> EXCERPT
****************

As one of the world’s poorest nations, Haiti is not unaccustomed to having derogatory things said about it.
But not by the president of the United States.
Donald Trump’s alleged characterization of the world’s oldest black republic as a “shithole” nation last week has predictably been met with outrage.
Just last month, it was also reported by the New York Times that Trump complained in a meeting last June that Haitians “all have AIDS,” a remark the White House has since disputed.
And in November, The Trump administration announced that in July 2019, it will end a special status given to about 59,000 Haitian immigrants that protects them from deportation after a devastating 2010 earthquake in the Caribbean nation.
Haitians must be feeling pretty unloved by Trump right now, but that’s not the message he tried to portray in a Friday tweet in which he denied saying "anything derogatory about Haitians other than Haiti is, obviously, a very poor and troubled country."
"Never said 'take them out.' Made up by Dems. I have a wonderful relationship with Haitians,” he tweeted.
Vice President Mike Pence shakes hands with President Jovenel Moise of Haiti in Miami, Florida on June 15, 2017. /White House Photo
But the damage had been done and in Haiti itself, the government denounced what it called a “racist” view of Haitian immigrants.

****************

> TRY IT
Continue the article about Donald Trump's remarks on Haiti, starting after its last sentence.

****************

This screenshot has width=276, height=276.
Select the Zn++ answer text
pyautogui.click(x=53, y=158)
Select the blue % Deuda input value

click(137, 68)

****************

> ANSWER SPACE
“The Haitian government condemns in the strongest terms these abhorrent and obnoxious remarks which, if proven, reflect a totally erroneous and racist view of the Haitian community and its contribution to the United States,” it said in a statement.
It also summoned the top American diplomat in the country for an explanation.
What was frustrating for many Haitians is that the ruckus occurred as the country and its diaspora prepared to mark the eighth anniversary of the quake that killed more than 200,000 people.
Haiti’s ambassador to Washington, Paul Altidor, said it was distressing that attention was drawn to the comments on the anniversary.
“It’s shocking he would say it on the anniversary,” 28-year-old Natacha Joseph, who was selling rice and beans from a basket near the general hospital in downtown Port-au-Prince, told AP. “I will ask Jesus to protect Haiti from the devil, and Trump is the devil.”
Haiti’s President Jovenel Moise and first lady Martine Moise laying the first brick on Friday for the reconstruction of the presidential palace in Port-au-Prince after it was destroyed in the 2010 earthquake. /Reuters Photo
In Miami, which has a sizable population of Haitian immigrants, a march to commemorate the anniversary and remember the dead on Friday was overshadowed by Trump’s comments.
“Isn’t it sad?” Marleine Bastien, a South Florida Haitian activist told the rally. “We should be here remembering our brothers and sisters, but instead we’re answering to President Trump.”
Trump was in a closed meeting with members of Congress to discuss immigration on Thursday when he reportedly questioned why the US would accept more people from Haiti and “shithole countries” in Africa, rather than places like Norway.
Despite the president's apparent denial of the vulgar reference, Democratic US Senator Dick Durbin, who attended the White House meeting, told reporters Trump used “vile, vulgar” language, including the word “shithole”.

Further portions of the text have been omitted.